Miguel Sousa Tavares analisou, no espaço de comentário semanal do Jornal das 8, desta segunda-feira, as sanções dos Estados Unidos ao Irão, o corte da Google com a Huawei, a campanha para as eleições europeias a uma semana do dia D e ainda o final da Taça de Portugal de 1969 no Estádio do Jamor, que foi palco para o maior comício realizado antes do 25 de abril.

Miguel Sousa Tavares considera que o presidente dos Estados Unidos está a fazer de tudo para ajudar a economia mundial, mas com um plano que faz de Donald Trump um "louco à solta".  

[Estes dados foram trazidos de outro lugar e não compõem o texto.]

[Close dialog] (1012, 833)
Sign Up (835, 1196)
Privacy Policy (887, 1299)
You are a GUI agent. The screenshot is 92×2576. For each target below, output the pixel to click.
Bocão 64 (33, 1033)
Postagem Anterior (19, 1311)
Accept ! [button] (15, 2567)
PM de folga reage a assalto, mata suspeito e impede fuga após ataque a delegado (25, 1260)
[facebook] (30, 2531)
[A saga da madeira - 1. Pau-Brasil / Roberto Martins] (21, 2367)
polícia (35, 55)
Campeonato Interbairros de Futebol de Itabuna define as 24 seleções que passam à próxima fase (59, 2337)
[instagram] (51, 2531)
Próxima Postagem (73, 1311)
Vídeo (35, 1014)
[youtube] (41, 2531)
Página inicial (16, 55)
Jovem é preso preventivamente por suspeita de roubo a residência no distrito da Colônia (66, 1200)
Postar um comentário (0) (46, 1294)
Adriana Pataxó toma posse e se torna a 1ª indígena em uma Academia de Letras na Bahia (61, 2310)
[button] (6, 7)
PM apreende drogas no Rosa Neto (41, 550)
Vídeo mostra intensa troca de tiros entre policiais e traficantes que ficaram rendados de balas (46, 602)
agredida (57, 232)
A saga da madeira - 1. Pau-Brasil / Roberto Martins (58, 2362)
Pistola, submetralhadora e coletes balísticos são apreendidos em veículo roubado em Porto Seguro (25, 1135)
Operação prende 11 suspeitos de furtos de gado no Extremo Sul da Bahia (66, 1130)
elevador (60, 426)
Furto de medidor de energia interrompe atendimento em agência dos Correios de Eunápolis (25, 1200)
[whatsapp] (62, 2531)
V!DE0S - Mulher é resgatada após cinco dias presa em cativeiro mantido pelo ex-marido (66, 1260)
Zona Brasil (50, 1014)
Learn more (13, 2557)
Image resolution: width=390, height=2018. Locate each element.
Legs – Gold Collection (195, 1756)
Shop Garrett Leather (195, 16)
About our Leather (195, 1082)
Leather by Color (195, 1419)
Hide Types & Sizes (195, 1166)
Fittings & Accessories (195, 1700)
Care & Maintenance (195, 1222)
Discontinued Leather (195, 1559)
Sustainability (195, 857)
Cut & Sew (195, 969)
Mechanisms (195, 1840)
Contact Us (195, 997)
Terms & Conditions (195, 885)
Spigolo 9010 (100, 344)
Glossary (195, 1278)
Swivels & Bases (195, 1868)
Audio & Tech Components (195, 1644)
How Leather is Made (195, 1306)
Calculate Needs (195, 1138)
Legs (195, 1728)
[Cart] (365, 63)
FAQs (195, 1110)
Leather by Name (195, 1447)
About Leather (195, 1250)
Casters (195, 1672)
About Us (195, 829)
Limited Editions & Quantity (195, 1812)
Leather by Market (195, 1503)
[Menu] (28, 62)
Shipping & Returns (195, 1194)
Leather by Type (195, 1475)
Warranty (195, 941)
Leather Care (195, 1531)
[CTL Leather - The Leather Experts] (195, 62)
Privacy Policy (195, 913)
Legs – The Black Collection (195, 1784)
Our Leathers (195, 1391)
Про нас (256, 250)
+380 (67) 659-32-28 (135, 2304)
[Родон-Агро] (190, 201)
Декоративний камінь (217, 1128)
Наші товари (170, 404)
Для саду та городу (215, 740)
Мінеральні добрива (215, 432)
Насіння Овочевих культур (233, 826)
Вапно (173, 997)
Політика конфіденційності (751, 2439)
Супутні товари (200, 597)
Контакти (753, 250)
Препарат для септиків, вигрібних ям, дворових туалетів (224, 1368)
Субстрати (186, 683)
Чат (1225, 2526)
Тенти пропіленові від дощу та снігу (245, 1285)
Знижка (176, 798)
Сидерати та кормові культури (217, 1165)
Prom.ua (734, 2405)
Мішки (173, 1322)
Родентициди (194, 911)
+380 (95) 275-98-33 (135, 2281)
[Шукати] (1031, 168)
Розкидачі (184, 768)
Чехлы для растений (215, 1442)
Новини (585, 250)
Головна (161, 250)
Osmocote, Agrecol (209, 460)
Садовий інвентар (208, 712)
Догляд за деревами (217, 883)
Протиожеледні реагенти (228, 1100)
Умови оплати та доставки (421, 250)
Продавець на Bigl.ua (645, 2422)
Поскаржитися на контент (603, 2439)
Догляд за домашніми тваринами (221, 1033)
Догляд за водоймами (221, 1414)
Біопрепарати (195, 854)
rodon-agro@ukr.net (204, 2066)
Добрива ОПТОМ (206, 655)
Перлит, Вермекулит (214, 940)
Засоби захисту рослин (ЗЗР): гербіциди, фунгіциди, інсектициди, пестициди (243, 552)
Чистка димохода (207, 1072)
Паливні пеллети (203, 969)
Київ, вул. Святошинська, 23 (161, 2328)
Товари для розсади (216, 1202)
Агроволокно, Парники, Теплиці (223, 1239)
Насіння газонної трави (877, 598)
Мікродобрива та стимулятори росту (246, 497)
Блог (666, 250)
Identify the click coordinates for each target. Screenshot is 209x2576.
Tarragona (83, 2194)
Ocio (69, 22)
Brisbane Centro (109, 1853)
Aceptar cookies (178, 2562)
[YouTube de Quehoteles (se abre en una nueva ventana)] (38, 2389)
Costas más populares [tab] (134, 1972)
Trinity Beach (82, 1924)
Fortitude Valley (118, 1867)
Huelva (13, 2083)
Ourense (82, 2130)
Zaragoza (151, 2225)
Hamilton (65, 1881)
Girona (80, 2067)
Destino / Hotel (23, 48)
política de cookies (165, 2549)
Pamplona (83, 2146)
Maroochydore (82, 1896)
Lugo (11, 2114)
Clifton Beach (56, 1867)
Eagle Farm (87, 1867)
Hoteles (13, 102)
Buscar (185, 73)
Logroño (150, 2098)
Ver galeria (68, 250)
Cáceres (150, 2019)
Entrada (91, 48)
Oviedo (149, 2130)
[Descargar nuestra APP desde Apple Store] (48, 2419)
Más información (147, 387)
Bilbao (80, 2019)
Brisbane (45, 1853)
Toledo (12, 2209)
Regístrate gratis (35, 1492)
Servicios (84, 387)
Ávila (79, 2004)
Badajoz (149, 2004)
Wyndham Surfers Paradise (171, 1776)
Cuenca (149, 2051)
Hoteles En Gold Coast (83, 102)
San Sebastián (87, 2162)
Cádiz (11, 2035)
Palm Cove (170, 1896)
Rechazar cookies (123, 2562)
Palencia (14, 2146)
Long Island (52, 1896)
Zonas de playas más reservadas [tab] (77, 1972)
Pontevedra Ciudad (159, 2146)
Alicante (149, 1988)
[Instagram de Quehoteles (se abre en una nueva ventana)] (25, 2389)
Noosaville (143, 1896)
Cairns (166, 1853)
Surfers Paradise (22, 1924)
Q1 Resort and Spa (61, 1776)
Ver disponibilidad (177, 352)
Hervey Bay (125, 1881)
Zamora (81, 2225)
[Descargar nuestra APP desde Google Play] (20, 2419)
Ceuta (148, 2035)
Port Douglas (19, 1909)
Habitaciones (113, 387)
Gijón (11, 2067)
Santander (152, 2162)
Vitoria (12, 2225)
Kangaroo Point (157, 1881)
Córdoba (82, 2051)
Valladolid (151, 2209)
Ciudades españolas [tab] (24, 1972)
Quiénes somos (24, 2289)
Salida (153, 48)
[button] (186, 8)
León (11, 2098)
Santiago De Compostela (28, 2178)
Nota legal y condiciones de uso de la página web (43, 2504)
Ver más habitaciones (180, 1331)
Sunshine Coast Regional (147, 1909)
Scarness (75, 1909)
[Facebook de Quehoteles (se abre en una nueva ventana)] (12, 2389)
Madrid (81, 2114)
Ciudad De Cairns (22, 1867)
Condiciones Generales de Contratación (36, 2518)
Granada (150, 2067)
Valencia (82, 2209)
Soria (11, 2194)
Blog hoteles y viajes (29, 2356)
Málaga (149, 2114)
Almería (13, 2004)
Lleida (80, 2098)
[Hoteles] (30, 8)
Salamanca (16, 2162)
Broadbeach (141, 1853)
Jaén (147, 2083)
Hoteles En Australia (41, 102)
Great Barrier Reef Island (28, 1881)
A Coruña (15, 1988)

O que é mau para a economia mundial, pode ser bom para a economia americana. Em termos de política externa, é um perigo à solta. É um louco à solta este presidente americano”

Numa altura em que as divergências entre os Estados Unidos e o Irão ganham cada vez mais dimensão, o comentador da TVI criticou a subtileza com que Trump ameaçou fazer desaparecer do mapa um país com 77 milhões de pessoas.

A facilidade com que ele diz que vai erradicar do mapa um país com 77 milhões de pessoas e depois a ignorância, e a arrogância, com que ele fala de um país que tem 5 mil anos de história, não tem 250 como os Estados Unidos da América, fazia bem ao presidente aprender alguma coisa sobre história”

O chefe da diplomacia iraniana respondeu ao presidente americano, sugerindo que use respeito pelo seu país, em vez de provocações genocidas. Miguel Sousa Tavares afirma que o desfecho deste conflito é o início de uma guerra e critica a imparcialidade inexistente, em termos do programa nuclear, com o Irão e a Coreia do Norte.

Fez tudo ao contrário. Rasgou o acordo de garantia que um país não se tornava nuclear, e o outro, que já fez dois acordos falhados, dá-lhe palmadinhas nas costas, diz que adora o Kim e a Coreia do Norte continua com capacidade nuclear. Isto é uma política de loucos”.

Google corta relações com Huawei

Outro dos temas que esteve na ordem do dia foi a decisão da Google de cortar relações com a Huawei. Miguel Sousa Tavares e Pedro Veiga, professor catedrático da Faculdade de Ciências da Universidade de Lisboa, estiveram a debater as consequências desta decisão.

Pedro Veiga afirma que ainda não é completamente claro qual vai ser a extensão das consequências desta decisão, mas alerta para alguns dos possíveis problemas, como a impossibilidade “de fazer atualizações a partir da loja central da Google (PlayStore)”. Ainda assim, acredita que daqui a algum tempo a Huawei vai dar a volta por cima e vai criar a sua própria loja central. Vê isso como algo positivo porque significaria “mais diversidade e mais margem de escolha” alternativa às aplicações da Google.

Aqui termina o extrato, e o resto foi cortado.